According to a press release from Coleman’s office, it has given gas stations in Christian, Logan, and Simpson counties 20 days to provide information on advertisements they display reading, “Pregnant? Don’t want to be? Learn more at Mayday Health.”
Last year, the New York-based Mayday Health launched an ad campaign promoting abortion pills at 104 rural gas stations in Kentucky and West Virginia. Even though abortion is broadly illegal in both states, executive director Liv Reisner said at the time the group does not fear legal repercussions “because we don’t sell, distribute or package abortion pills. We’re merely spreading First Amendment-protected free speech. So if anyone wants to come after us, what they’re coming after is the First Amendment.”
The AG’s office disagrees, noting that Kentucky’s Consumer Protection Act forbids “deceptive or misleading communications with Kentuckians.” The information sought from the gas stations is meant to shed light on whether the advertisements qualify. Live Action highlighted Mayday Health’s presentation of the abortion pill as safe, and failure to inform website visitors of its documented risks, which would presumably qualify as deceptive advertising.
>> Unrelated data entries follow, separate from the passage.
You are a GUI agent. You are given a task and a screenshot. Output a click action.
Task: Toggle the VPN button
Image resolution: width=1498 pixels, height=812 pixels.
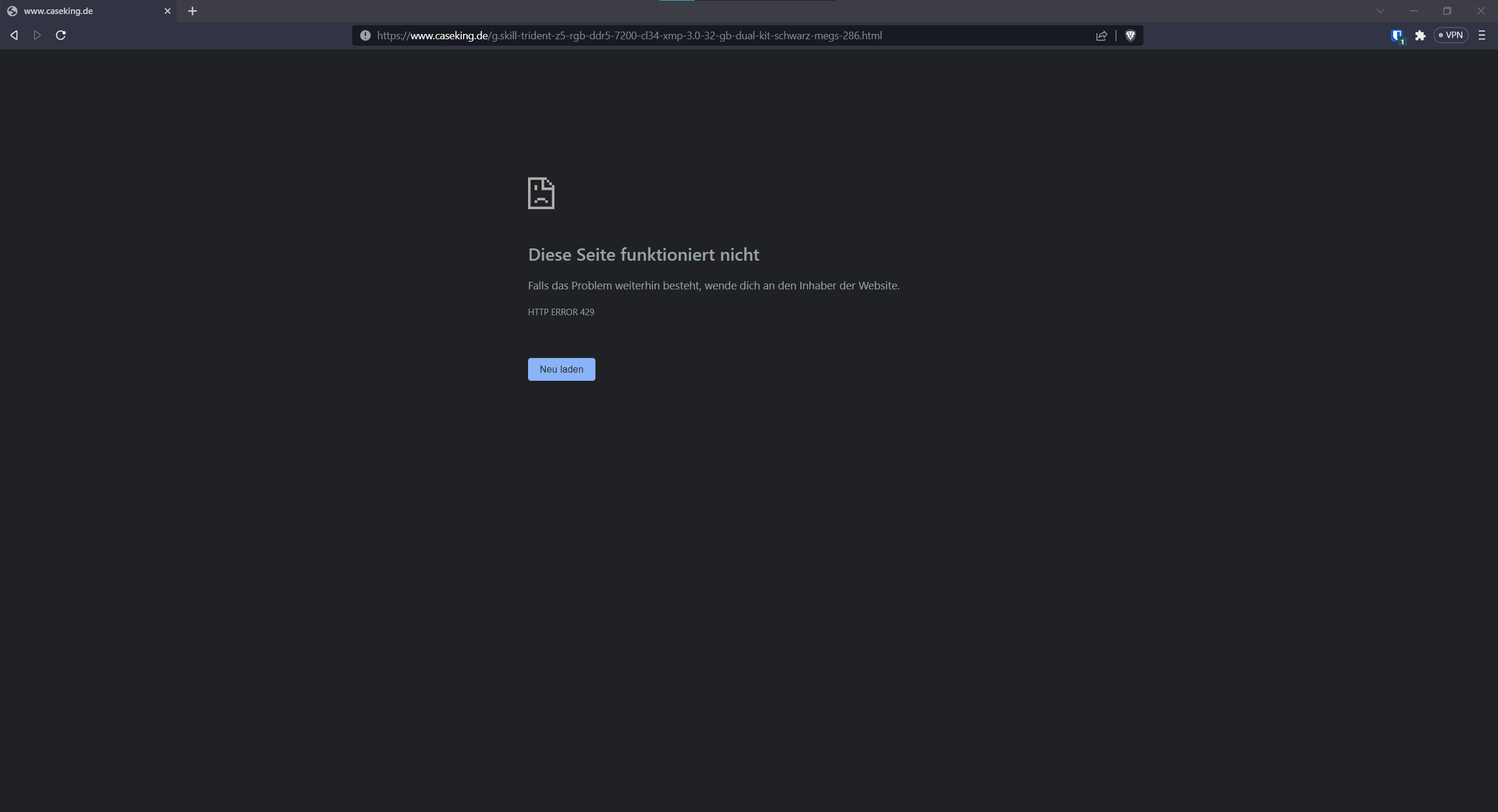[1451, 36]
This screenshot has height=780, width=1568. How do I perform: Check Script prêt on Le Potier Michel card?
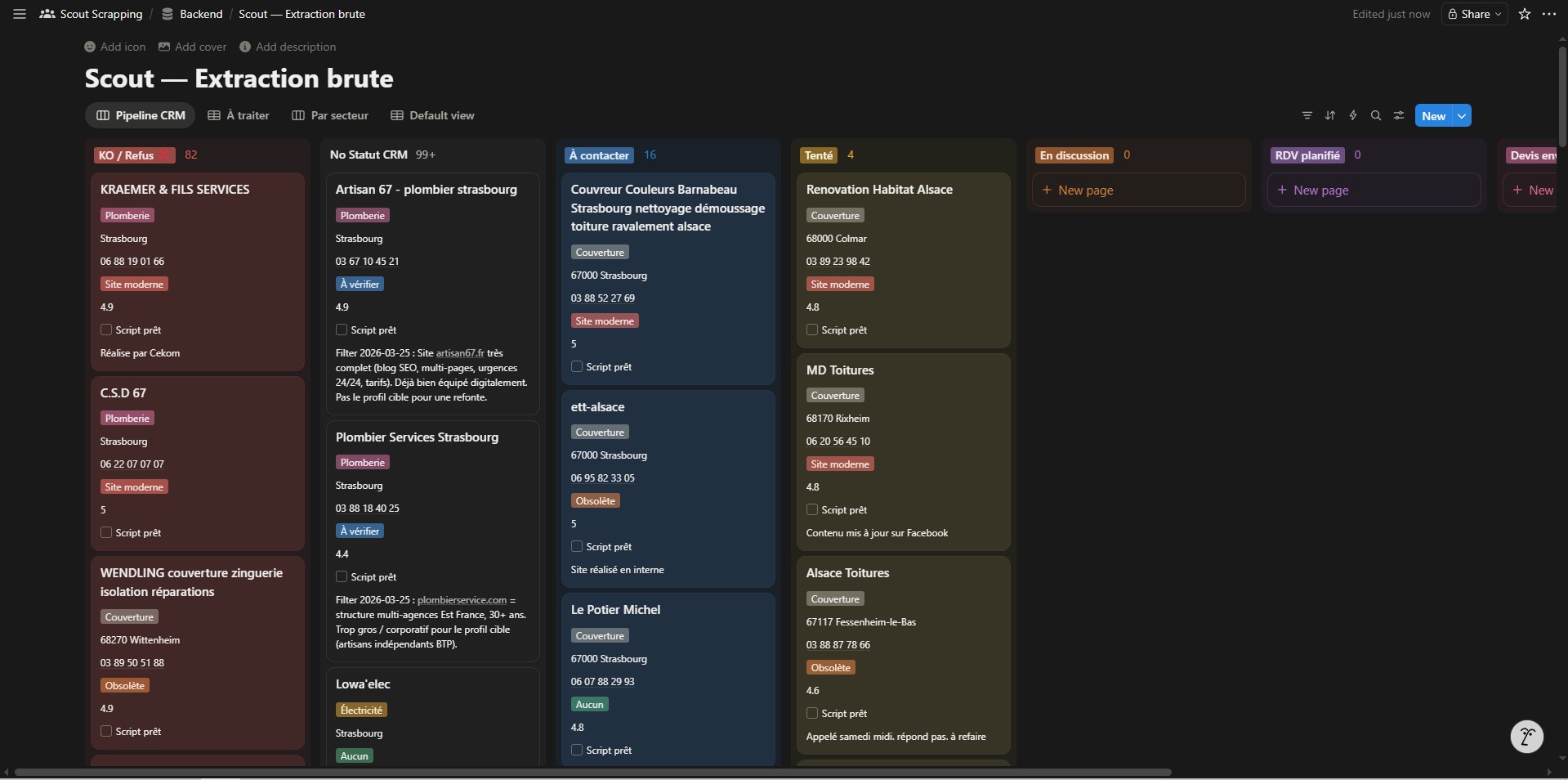tap(577, 750)
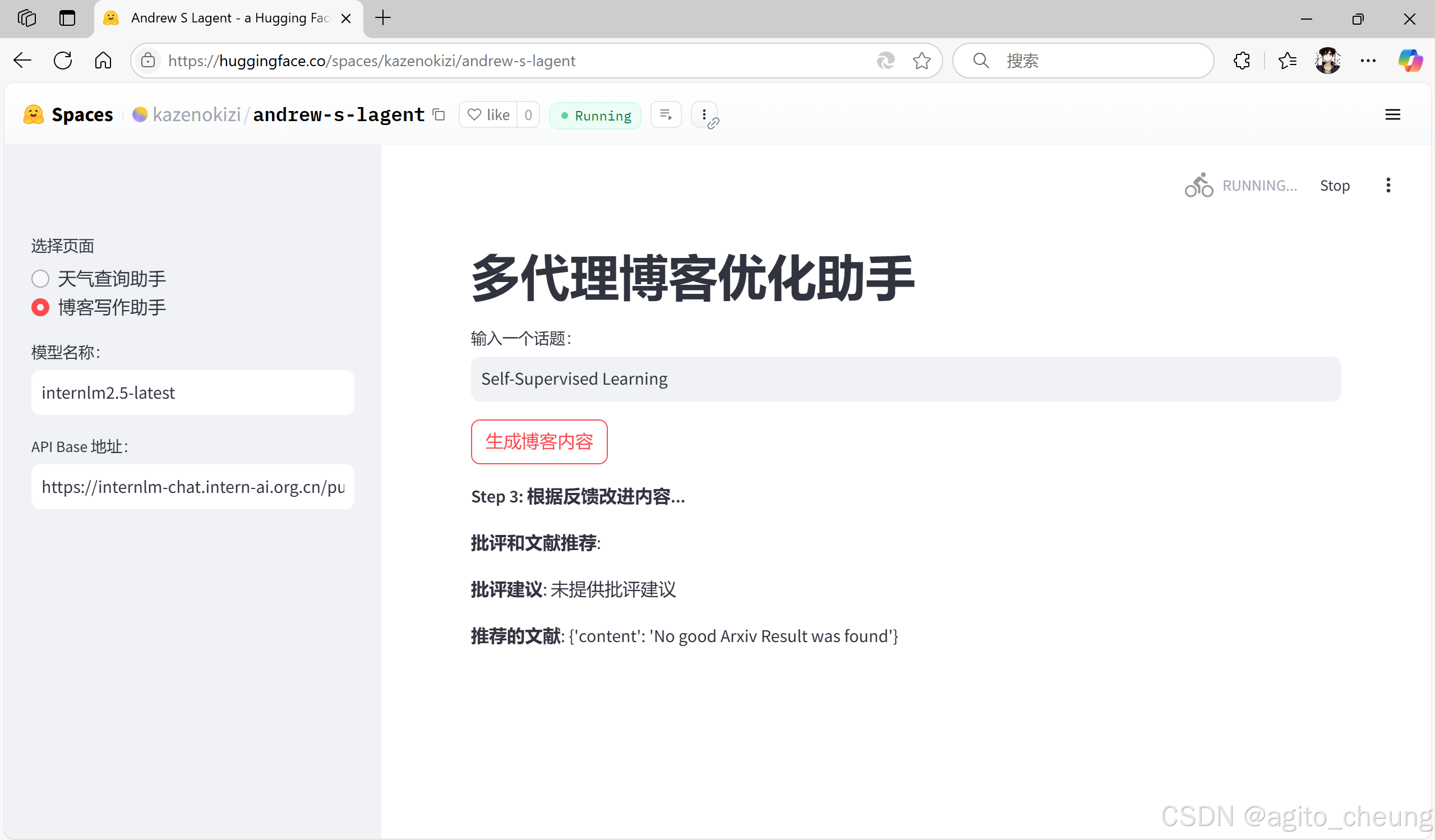
Task: Select the 天气查询助手 radio option
Action: 40,279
“Out of state activist groups who are targeting the vulnerable here should be on notice: Keep your illegal pills out of our Commonwealth or face the full weight of the Attorney General’s Office,” Coleman said. “These deadly and unlawful pills cannot be allowed to continue flooding into Kentucky through the mail, and we will thoroughly pursue every lead to hold bad actors accountable.”
Planned Parenthood Federation of America’s most recent annual report revealed that, almost two years (as of April 2024) after the U.S. Supreme Court overturned Roe v. Wade and allowed direct abortion bans to be enforced for the first time in half a century, the nation’s largest abortion chain still operated almost 600 facilities nationwide, through which it committed 392,715 in the most recent reporting period. According to the Lozier Institute’s professor Michael New, that is a “record number of abortions for the organization and represents approximately 40 percent of the abortions performed in the United States.”
Questions are currently swirling over when and how the Trump administration will handle the problem. Since returning to office, President Donald Trump has taken a number of pro-life actions primarily in the area of taxpayer funding, but concern has brewed among pro-lifers ever since he declared (amid a broader effort to moderate the Republican Party’s pro-life plank) that Trump would not enforce a federal law banning abortion pills from being dispensed by mail, continuing a Biden administration policy that undermines state pro-life laws.
Pro-lifers were given hope in May that the White House’s position might change when U.S. Health & Human Services Secretary Robert F. Kennedy Jr. (another formerly pro-abortion figure who moderated during his own presidential bid) promised in May a “complete review” of the medical risks of abortion pills, though no conclusions or timetable have since been announced. But some pro-life leaders have recently called for the firing of U.S. Food & Drug Administration Commissioner Marty Makary over reports he is intentionally “slow walking” the review, which Makary denies.